Nu was ik met de persoon van de heer secretaris-generaal niet geheel onbekend. Bij mijn introductie ten departemente had mijn chef, de heer Van Angeren, mij rondgeleid over de luxe etage waar de bewindspersonen met hun directe topambtenaren huisden. Ik had verschillende directeurs-generaal de hand mogen drukken, de heer Van Dinter en een regeringscommissaris. Het was een indrukwekkende etage, waar een gewijde sfeer hing. Mooi hoogpolig tapijt. Fraaie tropisch hardhouten lambriseringen, dure schilderijen. De heer van Dinter had weinig tijd gehad zoals het hoort. Maar zijdelings had hij mij doen weten dat hij eigenlijk een godverdomde hekel had aan juristen en vooral aan de hinderlijke fretten van de Hoge Raad, de instelling waar ik vandaan scheen te komen. Maar er was niets aan te doen. Ik wás er nu eenmaal. En misschien zou ik mij nuttig maken, al waagde hij het te betwijfelen.
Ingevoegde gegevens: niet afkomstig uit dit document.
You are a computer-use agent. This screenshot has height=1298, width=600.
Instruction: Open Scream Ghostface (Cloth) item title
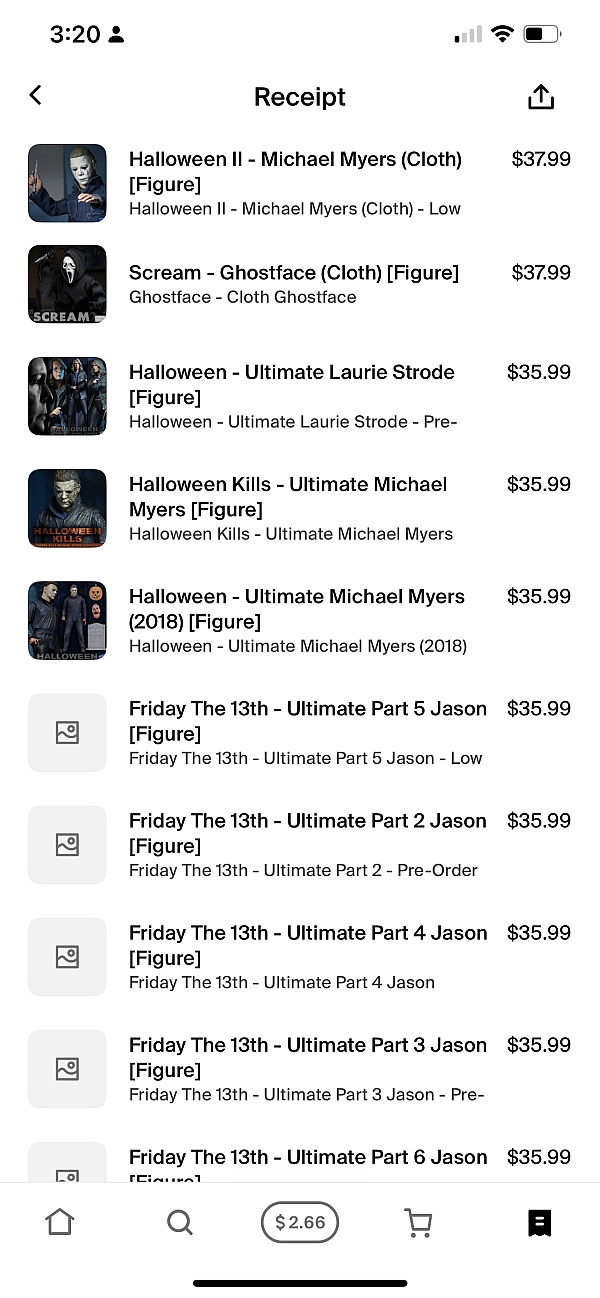point(294,272)
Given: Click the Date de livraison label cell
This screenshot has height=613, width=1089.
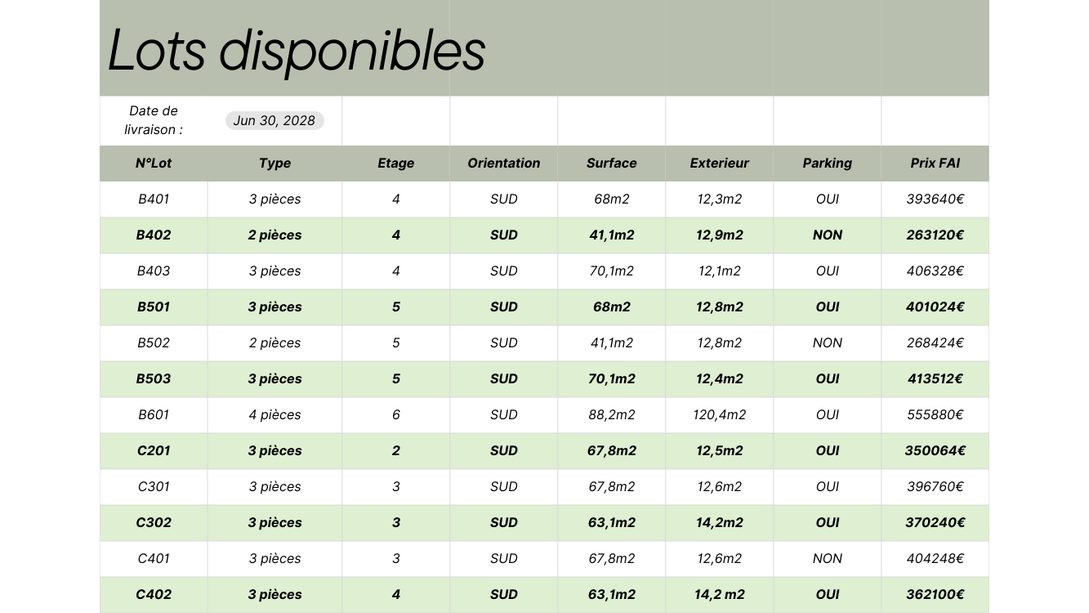Looking at the screenshot, I should (x=153, y=120).
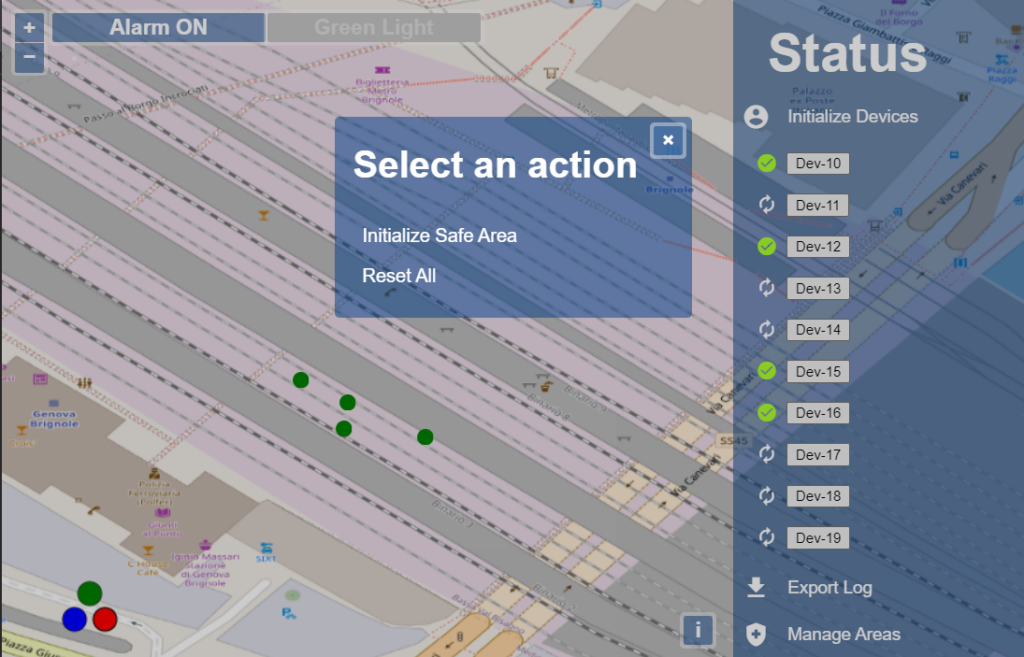Screen dimensions: 1024x657
Task: Select Initialize Safe Area action
Action: coord(439,236)
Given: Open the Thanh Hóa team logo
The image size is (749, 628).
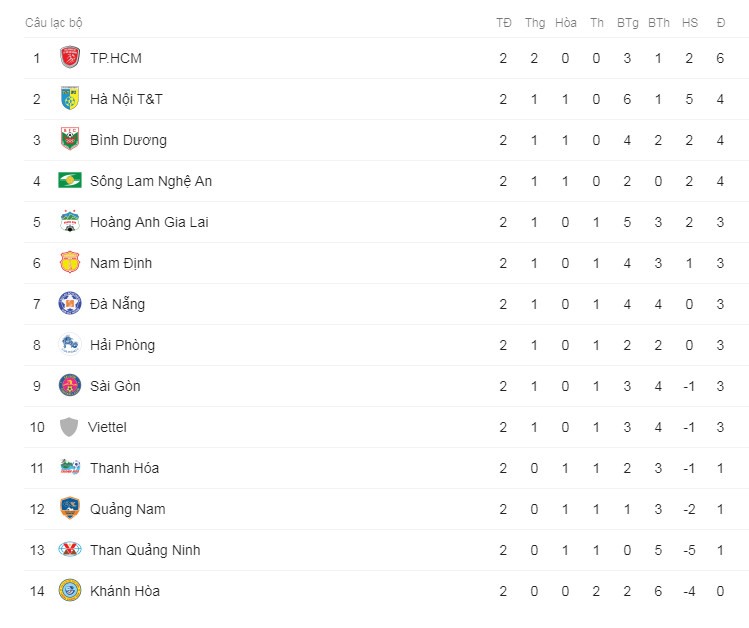Looking at the screenshot, I should [70, 467].
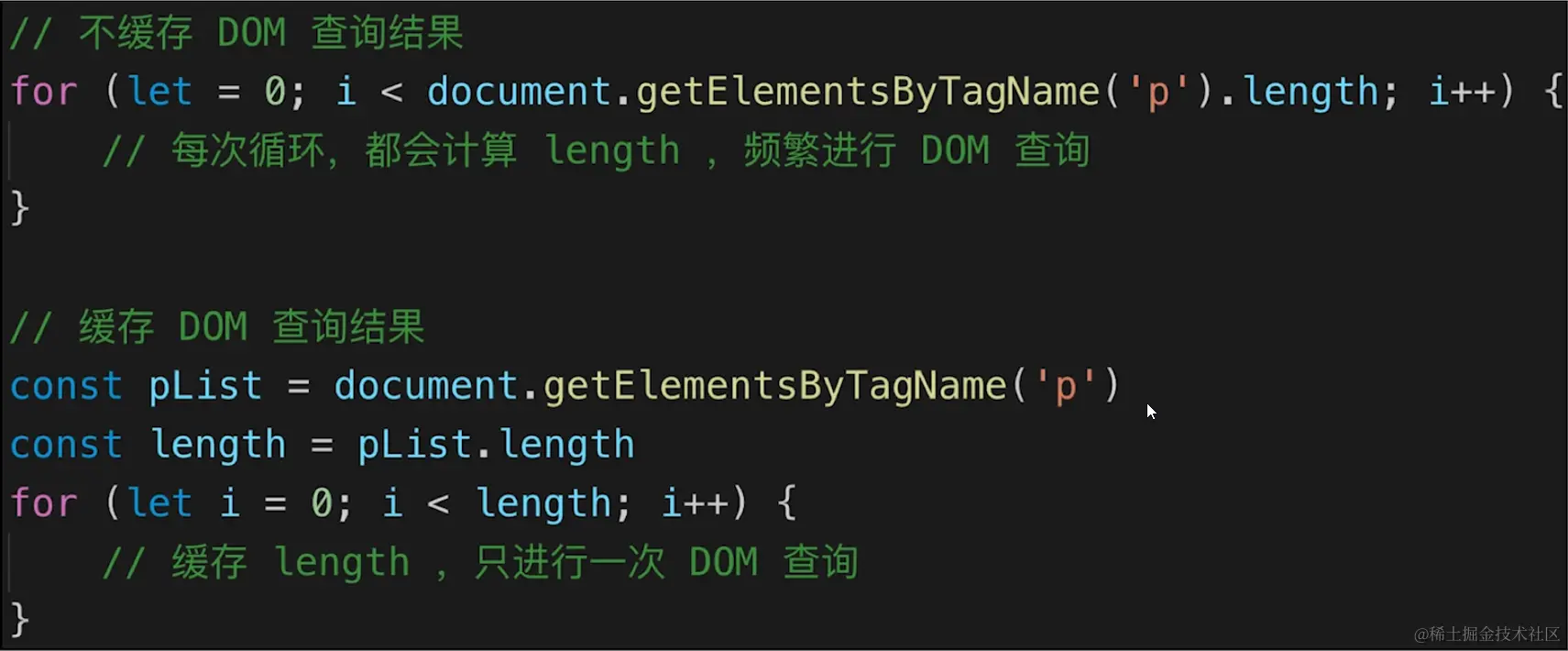The width and height of the screenshot is (1568, 651).
Task: Click document in the pList assignment
Action: pos(426,386)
Ik zag dus mijn tweede fysieke ontmoeting met deze geweldenaar met zorg tegemoet. Ik wist nog niet precies wat hij wilde, maar ongetwijfeld had het te maken met mijn verschijning op de Bossche zittingen die ook de landelijke pers al had bereikt, omdat nogal wat regelgeving inmiddels onverbindend was verklaard door de rechtbank op mijn aangeven. Met de ontslagen van alle rechtsvervolging van dien, dat had het ANP op de radio er ook nog bij gezegd. “Daor hedde die godverdommese intellectueel weer” voer Van Dinter uit, woedend achter zijn immense bureau uitkomend en frontaal op mij toebenend. Naast hem stond de directeur-generaal wetgeving, Van Dijk, die rode vlekken had in het gelaat en hevig stond te transpireren. Daarnaast, statig en misplaatst als een lama die in bad verrast wordt, de directeur-generaal politie en veiligheid, Grosheide, die mij zorgelijk hoofdschuddend stond aan te blikken, de pupillen vergroot door de immense glazen van zijn pilotenbril met ivoren neusneb, die destijds sportiviteit suggereerde bij gezagsdragers die met hun tijd mee wisten te gaan.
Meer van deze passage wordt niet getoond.